ТОП авторов и книг ИСКАТЬ КНИГУ В БИБЛИОТЕКЕ
Ах!..
Тото вскочил со своего места.
— Тото! — Тон Терезы ясно давал понять, что обсуждение — если оно и состоялось — уже закончено и начинать снова она не собирается. — Пожалуйста, сядь. Ты можешь есть картофель и зеленый салат.
— Нет, не могу! Я сказал тебе, что не могу! Как вообще можно есть, когда на столе лежит мертвое животное? Меня вырвет! Это омерзительно! — Он в слезах выскочил из комнаты.
Джованни переводил взгляд с матери на отца и обратно, его карие глаза красноречиво выражали муки души, разрывавшейся между состраданием к брату и желанием отведать воскресного жаркого.
Мать начала накладывать ему в тарелку.
— Передай мне и свою тарелку, Салва. Блюдо слишком горячее, его не подвинешь.
— Я сам себе положу. А ты, может быть, сходишь за Тото?
— Нет. Его сейчас лучше оставить в покое. Я позже его накормлю.
И хотя Тереза не терпела капризов или дурных манер за столом, она говорила спокойным тоном и даже с нежностью. Что ж, она не хочет, чтобы он вмешивался. В последние дни она несколько раз его просила: «Ничего ему не говори, Салва. Обещай мне».
Он и не помалкивал. Джованни наблюдал за ним, ожидая сигнала. Уж они-то понимали друг друга. Гварначча улыбнулся сыну, и они набросились на еду.
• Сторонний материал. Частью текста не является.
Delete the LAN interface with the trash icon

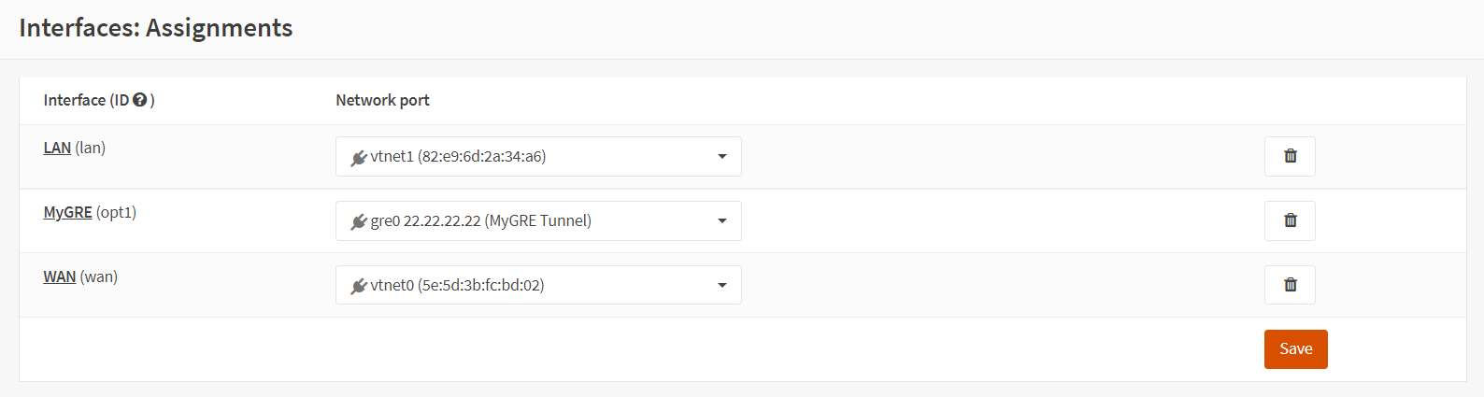pos(1290,156)
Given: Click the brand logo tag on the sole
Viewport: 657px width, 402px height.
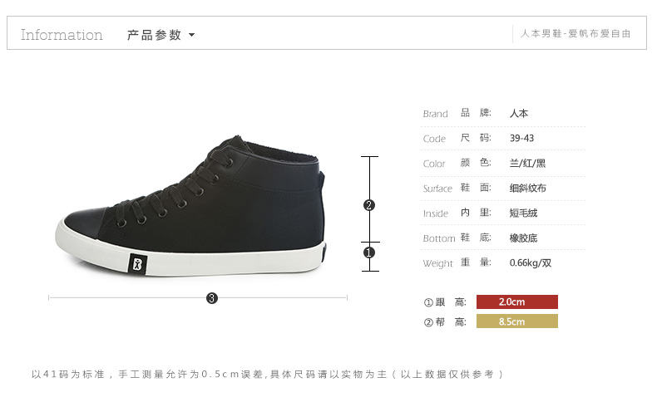Looking at the screenshot, I should (138, 264).
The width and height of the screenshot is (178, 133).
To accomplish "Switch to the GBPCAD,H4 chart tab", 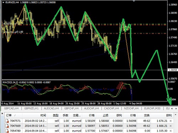I will (11, 109).
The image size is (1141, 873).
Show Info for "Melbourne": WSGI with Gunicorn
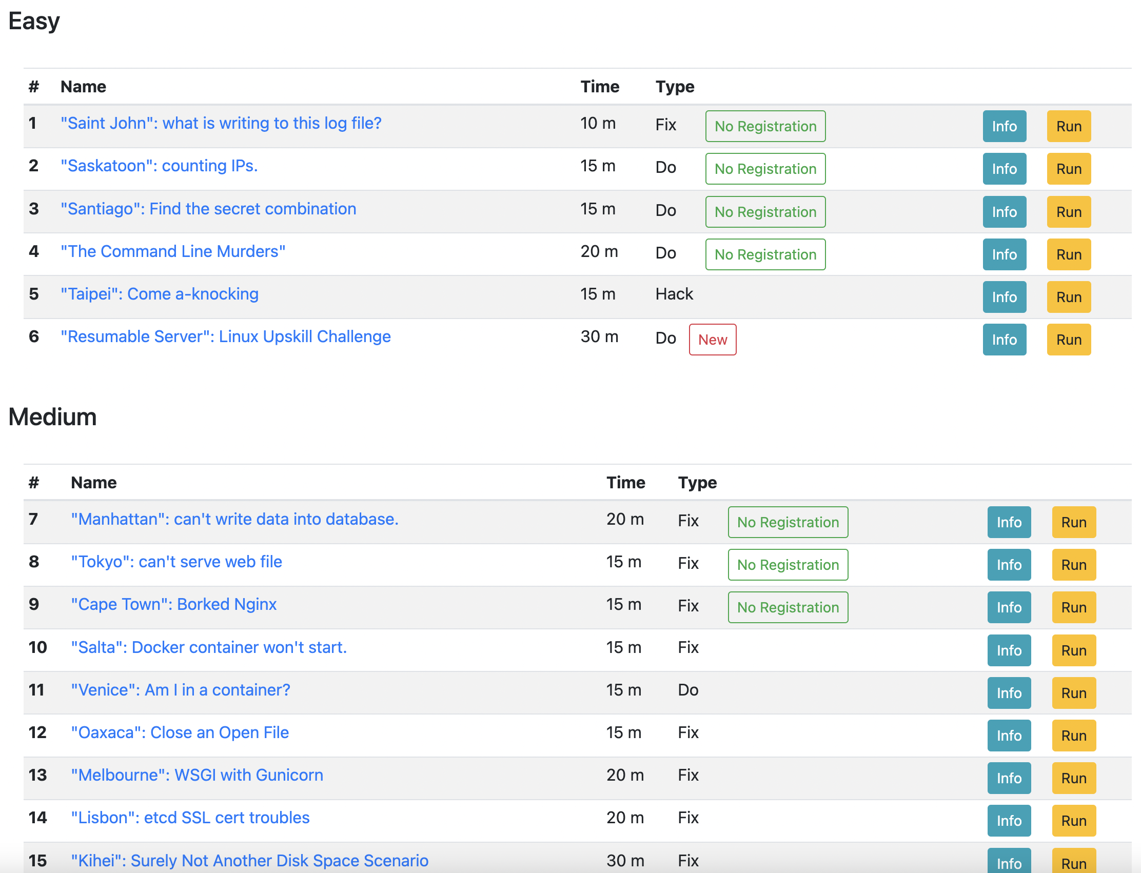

В тот вечер, когда он уже лежал в постели, а Тереза меняла наполнитель в ловушке для комаров, он отважился полюбопытствовать:
— Так он хотя бы поужинал?
— Да, съел хлопья и йогурт.
— Йогурт?.. Да он же растет, черт побери! Кроме того, когда половина детей в мире голодает, этот воротит нос...
— Салваторе!
— Но так и есть.
— Я знаю, что так и есть. Пожалуйста, ничего ему не говори. Помни, что ты мне обещал.
— Разве я сказал хоть слово? Сказал?
— Нет.
— Я знаю, что сделала бы моя мать.
— Нет, ты не знаешь.
— Да знаю! Она бы выдрала меня как следует, если бы я посмел себя так вести!
— Нет, не выдрала бы.
— Она бы задала мне хорошую порку, говорю тебе!
— Сколько раз в жизни мать задавала тебе хорошую порку?
Задумчиво помолчав, он сознался:
— Только один раз, насколько я помню... но это только потому, что я никогда не...
— И что же ты натворил?
— Я? Да... не помню уже.
— Да ладно, говори.
— Я же сказал: не помню.
— Это странно, не правда ли? Люди признавались тебе в убийствах, много раз, но никто ни разу не признался в том, что намочил постель.
— Не намочил я постель!
— Я этого и не говорила. Я к тому говорю, что люди готовы признаться в ужасающих преступлениях, но им стыдно признаваться в мелких провинностях. — Она улеглась в постель и погасила ночник. — Мне кажется, тебя выпороли из-за еды.
Под покровом темноты он сознался:
— Я стащил у Нанчиты несколько шоколадок из тех, что ей подарили на день рождения... и съел.
— Сколько штук?
— Какая разница — сколько? Кража есть кража, верно?
— И все-таки сколько?
Помолчав, он очень тихо произнес:
— Все.
— Я так и думала. Предоставь Тото мне, Салва. Бедняжка. Он влюбился.
— О нет! Пожалуйста, не надо! И он тоже? Господи, Тереза, он ведь ребенок!
— Подросток. И помалкивай.
— Я и так молчу!
— Тс-с... — ее рука погладила его по груди. — Это его одноклассница, и очень симпатичная. Я ее видела.
— Хм.
— Ее отец сицилиец, а мать датчанка. У нее потрясающие светлые длинные локоны и темные глаза.
— И она, я полагаю, вегетарианка.
— И она вегетарианка. — Она чмокнула его в щеку и шепнула: — А ты однажды садился ради меня на диету, помнишь?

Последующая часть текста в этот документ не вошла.